##### BRONTEKST

1. De standpunten van verzoeker en van klager
Verzoeker heeft zijn standpunt schriftelijk toegelicht.

Klager heeft zijn standpunt ten aanzien van het schorsingsverzoek niet nader toegelicht.

2. De beoordeling
Voor zover het verzoek tevens is gericht tegen de beslissing om aan klager een tegemoetkoming toe te kennen, kan verzoeker niet worden ontvangen in zijn verzoek. Door het instellen van beroep wordt de tegemoetkomingsverplichting immers van rechtswege
geschorst.

De voorzitter stelt voorts voorop dat in het kader van het verzoek om schorsing van de tenuitvoerlegging van een beslissing van de beklagcommissie slechts ruimte bestaat voor een voorlopige beoordeling en dat de zaak niet ten gronde kan worden
onderzocht en beslist. Aan de orde is daarom slechts de vraag of de beslissing waartegen beroep is ingediend zodanig onredelijk of onbillijk is dat er een spoedeisend belang is om thans over te gaan tot schorsing van de (verdere) tenuitvoerlegging van
die beslissing. Naar het oordeel van de voorzitter is dat niet het geval. Met name een spoedeisend belang ontbreekt. De beklagcommissie heeft in haar uitspraak het beklag ongegrond verklaard en daarbij niet aan verzoeker opgedragen een nieuwe
beslissing
te nemen of haar beslissing in plaats van de beslissing van verzoeker gesteld. Een schorsing van de tenuitvoerlegging van de uitspraak van de beklagcommissie zou daarom niet tot een andere situatie leiden dan thans reeds bestaat. Het verzoek zal daarom
worden afgewezen.

3. De uitspraak
De voorzitter verklaart verzoeker niet ontvankelijk ten aanzien van de aan klager toegekende tegemoetkoming en wijst het verzoek voor het overige af.

Aldus gedaan door mr. J.I.M.W. Bartelds, voorzitter in tegenwoordigheid van mr. H.M.J.D. Maes, secretaris, op 14 december 2011.

##########
##### AANGELEVERDE RECORDS

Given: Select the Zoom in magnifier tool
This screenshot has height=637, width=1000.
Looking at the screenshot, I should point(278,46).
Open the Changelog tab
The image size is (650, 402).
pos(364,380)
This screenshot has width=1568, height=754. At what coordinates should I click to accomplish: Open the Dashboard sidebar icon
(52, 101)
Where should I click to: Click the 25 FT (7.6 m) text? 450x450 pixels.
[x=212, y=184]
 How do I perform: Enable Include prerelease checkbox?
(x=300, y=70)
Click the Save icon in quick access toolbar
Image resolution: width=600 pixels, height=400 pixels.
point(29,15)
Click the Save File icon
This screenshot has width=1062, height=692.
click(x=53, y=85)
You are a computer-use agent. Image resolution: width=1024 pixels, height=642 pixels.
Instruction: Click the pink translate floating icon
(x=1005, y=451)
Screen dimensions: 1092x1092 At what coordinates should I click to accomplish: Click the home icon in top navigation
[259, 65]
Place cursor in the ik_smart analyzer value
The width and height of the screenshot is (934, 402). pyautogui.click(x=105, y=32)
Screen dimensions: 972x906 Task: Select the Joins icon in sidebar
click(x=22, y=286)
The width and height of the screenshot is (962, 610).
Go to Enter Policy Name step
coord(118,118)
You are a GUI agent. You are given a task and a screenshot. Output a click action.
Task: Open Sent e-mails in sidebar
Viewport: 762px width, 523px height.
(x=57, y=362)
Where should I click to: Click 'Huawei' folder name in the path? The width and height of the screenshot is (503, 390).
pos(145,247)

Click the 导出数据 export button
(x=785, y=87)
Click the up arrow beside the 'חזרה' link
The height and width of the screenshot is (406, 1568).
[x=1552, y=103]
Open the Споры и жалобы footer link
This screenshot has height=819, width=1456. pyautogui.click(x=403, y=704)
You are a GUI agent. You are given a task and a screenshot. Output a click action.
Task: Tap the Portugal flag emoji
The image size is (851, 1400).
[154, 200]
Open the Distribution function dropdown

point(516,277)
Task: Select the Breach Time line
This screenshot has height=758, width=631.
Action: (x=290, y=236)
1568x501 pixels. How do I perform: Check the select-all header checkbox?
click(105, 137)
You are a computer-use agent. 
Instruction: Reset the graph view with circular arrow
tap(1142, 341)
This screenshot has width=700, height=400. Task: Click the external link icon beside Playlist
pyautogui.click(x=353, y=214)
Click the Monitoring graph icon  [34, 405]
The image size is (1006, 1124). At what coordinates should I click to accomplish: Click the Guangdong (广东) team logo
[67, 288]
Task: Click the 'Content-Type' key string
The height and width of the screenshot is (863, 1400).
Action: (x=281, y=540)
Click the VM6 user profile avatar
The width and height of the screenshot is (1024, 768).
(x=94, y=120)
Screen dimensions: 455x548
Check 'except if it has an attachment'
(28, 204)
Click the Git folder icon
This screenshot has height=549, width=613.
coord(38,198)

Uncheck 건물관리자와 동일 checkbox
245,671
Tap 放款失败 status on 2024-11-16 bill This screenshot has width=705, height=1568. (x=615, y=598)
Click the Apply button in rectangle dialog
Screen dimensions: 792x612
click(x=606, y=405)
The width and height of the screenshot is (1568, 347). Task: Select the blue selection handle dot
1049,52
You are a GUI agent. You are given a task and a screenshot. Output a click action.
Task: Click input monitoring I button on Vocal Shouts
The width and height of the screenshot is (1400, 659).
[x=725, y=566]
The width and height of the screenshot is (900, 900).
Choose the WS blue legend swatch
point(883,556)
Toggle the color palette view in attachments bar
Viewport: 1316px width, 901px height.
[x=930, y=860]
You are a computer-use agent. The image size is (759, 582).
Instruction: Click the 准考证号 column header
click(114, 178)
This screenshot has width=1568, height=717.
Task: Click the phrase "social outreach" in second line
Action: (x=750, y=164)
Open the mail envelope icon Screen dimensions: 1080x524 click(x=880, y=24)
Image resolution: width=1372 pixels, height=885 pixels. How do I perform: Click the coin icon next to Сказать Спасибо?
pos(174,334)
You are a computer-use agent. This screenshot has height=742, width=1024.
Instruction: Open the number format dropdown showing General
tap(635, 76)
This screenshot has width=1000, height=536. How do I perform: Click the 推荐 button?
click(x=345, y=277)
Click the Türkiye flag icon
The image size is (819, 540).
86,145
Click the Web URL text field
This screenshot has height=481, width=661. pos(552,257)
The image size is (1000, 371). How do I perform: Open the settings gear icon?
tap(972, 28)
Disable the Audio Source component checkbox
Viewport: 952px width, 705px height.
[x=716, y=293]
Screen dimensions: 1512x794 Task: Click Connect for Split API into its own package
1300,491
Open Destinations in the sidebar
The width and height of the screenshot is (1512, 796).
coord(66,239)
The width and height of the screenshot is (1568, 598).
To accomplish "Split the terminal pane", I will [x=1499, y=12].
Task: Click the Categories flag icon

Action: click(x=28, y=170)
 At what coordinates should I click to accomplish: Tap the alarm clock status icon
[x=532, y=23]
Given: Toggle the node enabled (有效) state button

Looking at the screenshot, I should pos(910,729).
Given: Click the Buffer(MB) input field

##########

OPDRACHT
Neem uit de brontekst woordelijk alles over vanaf "1. De standpunten" tot en met "niet nader toegelicht.". De records zijn los materiaal en staan apart van de brontekst.

VOLLEDIG ANTWOORD
1. De standpunten van verzoeker en van klager
Verzoeker heeft zijn standpunt schriftelijk toegelicht.

Klager heeft zijn standpunt ten aanzien van het schorsingsverzoek niet nader toegelicht.